José Ortiz / EN CORTO
“Aun el hombre en quien yo confiaba, el que de mi pan comía, alzó contra mí el calcañar”. Así reza el Salmo 41, y pocas frases podrían describir mejor lo que representa la muerte de Fidel Herrera Beltrán frente al silencio brutal de quienes más se beneficiaron de su existencia política.
Fidel ya no está. Murió a los 76 años, dejando un legado que no cabe en un solo adjetivo. Fue amado y detestado, venerado y temido. Pero más allá de las opiniones, nadie puede negar que su paso por el poder fue determinante para una generación entera de políticos veracruzanos. Los formó, los impulsó, los encumbró. Y hoy, uno a uno, lo niegan. Callan. Se esconden. Se lavan las manos como si la memoria colectiva no tuviera ojos ni lengua.
Lo más doloroso, lo más imperdonable, no es el olvido público. Es que ninguno —ni uno solo— tuvo la decencia de presentar sus condolencias de manera personal. No una llamada, no un mensaje, no un abrazo a la familia. El mismo silencio frío con el que ahora caminan sus pasillos alfombrados fue el que guardaron cuando el hombre que los hizo todo fue sepultado. Eso no es prudencia. Es cobardía.
Erick Lagos y Jorge Carvallo, por ejemplo. Dos figuras que, al principio de los dos mil, no tenían ni en qué caerse muertos. Ex líderes estudiantiles, sin oficio ni patrimonio, con apenas verbo de consigna universitaria. Fidel los recogió, los convirtió en operadores, en diputados, en representantes, en hombres con firma y poder. Les dio el pan. Y hoy… alzan el talón.
Ambos son, quizá, el ejemplo más obsceno de esa desmemoria dolosa que corroe la política. Se convirtieron en empresarios prósperos, se pasean con trajes finos, se codean con los nuevos poderes y se cuidan de no mencionar al hombre que los hizo todo. Ni un mensaje. Ni un pésame. Ni una flor. Silencio. Como si Fidel Herrera nunca hubiera existido.
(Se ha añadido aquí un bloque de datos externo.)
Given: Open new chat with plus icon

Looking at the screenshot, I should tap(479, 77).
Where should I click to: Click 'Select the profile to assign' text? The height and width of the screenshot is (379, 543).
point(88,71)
Y mientras tanto, el pueblo lo recuerda como “el Tío Fide”. Con cariño, con reproches, pero lo recuerda. Porque fue un gobernador carismático, audaz, de verbo punzante y voluntad de hierro. Porque a diferencia de sus herederos políticos, no simulaba lealtades: las exigía con el cuerpo entero. Fue un hombre de campo que llegó al poder con la fuerza de su espíritu, no con el respaldo de apellidos rimbombantes ni de despachos transnacionales.
Y sin embargo, ahí están sus crías políticas: mudas. Cómodas. Amnésicas. Mientras Veracruz lo despide, ellos ajustan corbatas y bajan la vista. No es pudor. Es cálculo.
Fidel lo sabía. Lo dijo más de una vez: “Dura más la esperanza que el agradecimiento.” Y vaya que lo sabía. Porque no hay ingratitud más cruel que la de quien comió contigo, se llenó contigo, y ahora actúa como si tu nombre ensuciara su hoja de vida.
Esta columna no es para ensalzar al muerto. Es para sacudir a los vivos. Para que se miren en el espejo de la traición. Para que entiendan que, aunque callen, la gente sabe. Sabe quiénes llegaron solos y quiénes llegaron porque Fidel Herrera les tendió la mano, el hombro y el poder.
Erick Lagos y Jorge Carvallo no son los únicos. Pero sí son los que más avergüenzan. Porque son carne y hueso de esta historia. Porque se visten de neutralidad mientras sus biografías están tatuadas con las iniciales FHB.
El Tío Fide está muerto. Pero su última frase nos acompaña como un eco que retumba: dura más la esperanza… que el agradecimiento.
Y en Veracruz, donde la política se hace con memoria, eso pesa. Y duele.